We proposed a cascading detection model that could predict AHI based on AH event detection. Compared with PSG, only NF and SpO2 were used. Previously, the original signals were commonly cut into 60 s segments for AH event detection [2, 7, 10, 11]. However, the detection of AH events may not be precise based on 60 s segment analysis because it can only determine whether there was AH in the segment, while, may make mistakes for the segments containing multiple AH events and lead to an error in AHI estimation. Therefore, some researchers [3, 9] cut the signals into shorter segments for detection. However, it is difficult to extract effective features from a segment shorter than 10 s, because there will be no more than five complete breaths in one segment in most cases. As a result, we proposed a cascading detection model composed of a 60-s detector and a 10-s detector to predict AH events precisely. Table 3 shows the classification results for the segments. Notably, the model tended to make false positive errors. In approximately 12.1% of these errors, the amplitude of NF signal decreased by more than 30% from previous event baseline accompanied with a SpO2 desaturation, however no arousal or nasal pressure signals were adopted for identifying hypopneas. Therefore, these segments may be mistaken for class AH.

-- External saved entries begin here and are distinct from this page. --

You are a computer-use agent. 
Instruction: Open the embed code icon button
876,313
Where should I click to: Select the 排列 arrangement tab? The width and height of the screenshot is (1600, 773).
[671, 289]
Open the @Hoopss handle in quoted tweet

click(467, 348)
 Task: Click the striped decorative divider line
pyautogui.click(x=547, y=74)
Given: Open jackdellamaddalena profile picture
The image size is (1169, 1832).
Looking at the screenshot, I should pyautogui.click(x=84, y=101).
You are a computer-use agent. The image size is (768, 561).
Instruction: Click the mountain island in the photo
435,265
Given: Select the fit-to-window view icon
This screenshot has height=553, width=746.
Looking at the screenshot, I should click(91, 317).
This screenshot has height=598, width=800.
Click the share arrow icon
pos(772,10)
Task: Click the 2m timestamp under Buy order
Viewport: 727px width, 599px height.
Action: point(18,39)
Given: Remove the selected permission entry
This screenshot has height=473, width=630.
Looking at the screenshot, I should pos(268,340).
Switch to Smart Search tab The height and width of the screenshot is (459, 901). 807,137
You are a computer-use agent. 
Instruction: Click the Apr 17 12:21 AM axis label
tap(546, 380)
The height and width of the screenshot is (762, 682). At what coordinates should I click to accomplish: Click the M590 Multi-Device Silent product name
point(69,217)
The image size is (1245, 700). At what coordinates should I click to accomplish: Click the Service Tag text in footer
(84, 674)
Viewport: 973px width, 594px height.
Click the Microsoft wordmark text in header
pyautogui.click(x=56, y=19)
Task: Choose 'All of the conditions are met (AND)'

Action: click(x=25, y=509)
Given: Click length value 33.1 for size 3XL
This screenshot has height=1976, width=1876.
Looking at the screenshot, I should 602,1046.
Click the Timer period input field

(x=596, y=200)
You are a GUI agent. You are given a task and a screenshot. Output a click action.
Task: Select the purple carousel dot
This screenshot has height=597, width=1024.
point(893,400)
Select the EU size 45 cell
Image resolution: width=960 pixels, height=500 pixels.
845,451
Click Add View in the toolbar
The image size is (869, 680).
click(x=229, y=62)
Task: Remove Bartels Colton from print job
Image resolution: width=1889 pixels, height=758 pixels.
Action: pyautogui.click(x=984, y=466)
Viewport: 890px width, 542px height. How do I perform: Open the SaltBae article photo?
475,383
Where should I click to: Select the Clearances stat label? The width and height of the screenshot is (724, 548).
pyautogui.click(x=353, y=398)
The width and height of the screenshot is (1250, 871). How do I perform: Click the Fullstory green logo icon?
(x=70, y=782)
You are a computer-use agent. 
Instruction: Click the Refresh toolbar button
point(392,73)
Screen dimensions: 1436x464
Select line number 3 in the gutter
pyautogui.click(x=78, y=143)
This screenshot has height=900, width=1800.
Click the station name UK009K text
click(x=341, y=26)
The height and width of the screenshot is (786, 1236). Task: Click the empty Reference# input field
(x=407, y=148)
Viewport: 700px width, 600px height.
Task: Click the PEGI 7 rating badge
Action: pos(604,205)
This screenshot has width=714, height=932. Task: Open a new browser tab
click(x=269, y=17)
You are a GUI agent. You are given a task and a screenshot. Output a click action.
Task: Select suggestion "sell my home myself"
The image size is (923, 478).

As illustrated in Fig. 3, AHIest showed high correlation with AHIref (Pearson correlation coefficient 0.99, p < 0.01). The performance of the model also showed good consistency among different subjects. On the other hand, AHIest was slightly higher than AHIref. Consequently, SAHS severity was overestimated for four subjects; for the remaining 20 subjects, the model gave the correct prediction (Table 5). The kappa coefficient of the cascading detection model for diagnosis of SAHS severity was 0.76, indicating that this method represents a powerful screening tool for SAHS.

We also tested the speed of the cascading detection model. Training required 24.7 s, while only 20.3 s was needed to provide results for all segments and to predict AHI for all 24 subjects. It took 41.6 μs to predict one segment and 0.85 s to diagnose one subject on average. This implies that the model could be used for real-time AH event detection.

As Table 6 shows, our method exhibited a good sensitivity but not very good specificity compared with other studies. That is mainly because excursions in NF is not as prominent as those in nasal pressure signal during hypopnea [16] thus decrease the event detection performance. Nasal pressure signal or a combination of NF and nasal pressure signal will be taken into study in future to improve this. More importantly, the model could not only predict the severity of SAHS but could also provide time information for each AH event. Furthermore, compared with other methods such as convolutional neural networks, a smaller number of hyperparameters and less computation were required by our random forest based approach, and the CARTs provided better interpretability for clinical detection.

Table 6 Comparison with other studies

However, there were some limitations to this study. First, we did not further classify AH events into apnea events and hypopnea events. Second, the model was not tested in an online environment. We hope to confirm the usability of our method online in the future. Third, the model was not able to distinguish central and obstructive events because no ribcage or abdominal movement signals for identifying central events from obstructive events were adopted in this study. Finally, no electroencephalography was adopted in this algorithm, thus sleep and awake time were not evaluated in this study.

Conclusion

The purpose of this study was to propose a model for real-time detection of AH events. Based on the morphological features of NF and SpO2, the cascade of a 60-s detector and 10-s detector could not only predict AH events, but could also provide time information for each AH event. Compared with previous research, the cascading detection model based on random forests provides better interpretation with reduced computational complexity. Therefore, it is expected to be an effective tool for SAHS diagnosis.